Selected extract:
How to calibrate a temperature sensor in the field

Temperature sensors are often calibrated to ensure product quality, maintain proper flow or to meet safety requirements. Degradation of sensors, which can be exposed to temperature cycling as well as vibration, can be accounted for during the tests.

Fluke 1551a Stik Thermometer and Temperature Calibrator

Indeed, the cost of not calibrating temperature equipment can be extreme—inferior products, unscheduled equipment downtime, regulatory penalties and even potentially tragic accidents with tremendous legal liability.

The type of sensor used often depends on accuracy requirements. For example, RTDs (resistance temperature detectors) and PRTs (platinum resistance thermometers) are used when a high degree of accuracy is important. Thermocouples are inexpensive and can be used over wider temperature ranges but are less accurate than PRTs or RTDs.

Whether a PRT, TC or RTD, testing the sensor is an important practice in complete temperature calibration. Testing the sensor and transmitter together verifies sensor and transmitter electronics adding a test of the control system input completes a full loop calibration.

Fluke offers temperature calibration tools well suited to the rigorous demands of industry, including specialty handheld temperature calibrators and the more advanced — but still portable — dry-block metrology wells with accredited calibration accuracy.

Intrinsically safe "Stik" thermometers, such as the Fluke 1551A, is precise enough to act as a reference thermometer and were designed with the oil and gas, chemical processing and other potentially explosive environments in mind.

Pairing a Fluke dry well with a handheld documenting calibrator allows for a complete field temperature calibration solution. You can test the entire tempeloop—the temperature sensor and all measurement electronics—in order to optimize performance.

Most advanced Fluke documenting process calibrators can also test and calibrate both temperature and pressure instruments. That keeps the number of instruments a technician needs to carry to a minimum.

Information shown:
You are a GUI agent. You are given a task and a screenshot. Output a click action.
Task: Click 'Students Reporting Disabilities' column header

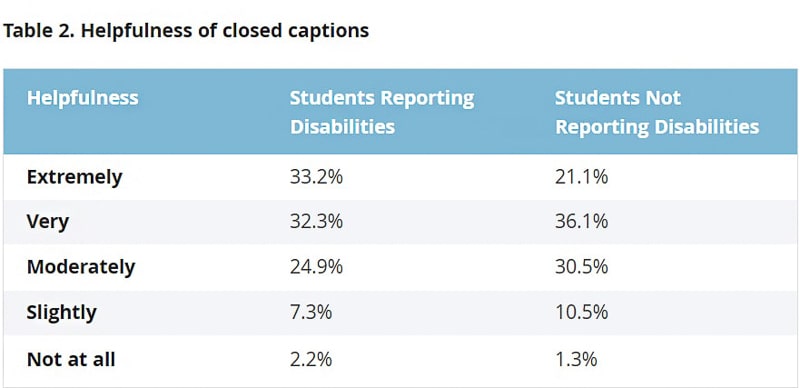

Assignment 1: Echo the portion of the temperature calibration article from "Pairing a Fluke" to "to a minimum.".
Assignment 2: According to the temperature calibration article, which sensors are used when a high degree of accuracy is important?
Assignment 3: Turn the paragraph of the temperature calibration article that begins "The type of sensor used" into a short list that keeps its main facts.
The lines have no role in any of these tasks.

Task response 1:
Pairing a Fluke dry well with a handheld documenting calibrator allows for a complete field temperature calibration solution. You can test the entire tempeloop—the temperature sensor and all measurement electronics—in order to optimize performance.

Most advanced Fluke documenting process calibrators can also test and calibrate both temperature and pressure instruments. That keeps the number of instruments a technician needs to carry to a minimum.

Task response 2: RTDs (resistance temperature detectors) and PRTs (platinum resistance thermometers).

Task response 3:
- Sensor choice often depends on accuracy requirements.
- RTDs and PRTs are used when a high degree of accuracy is important.
- Thermocouples are inexpensive and work over wider temperature ranges, but they are less accurate than PRTs or RTDs.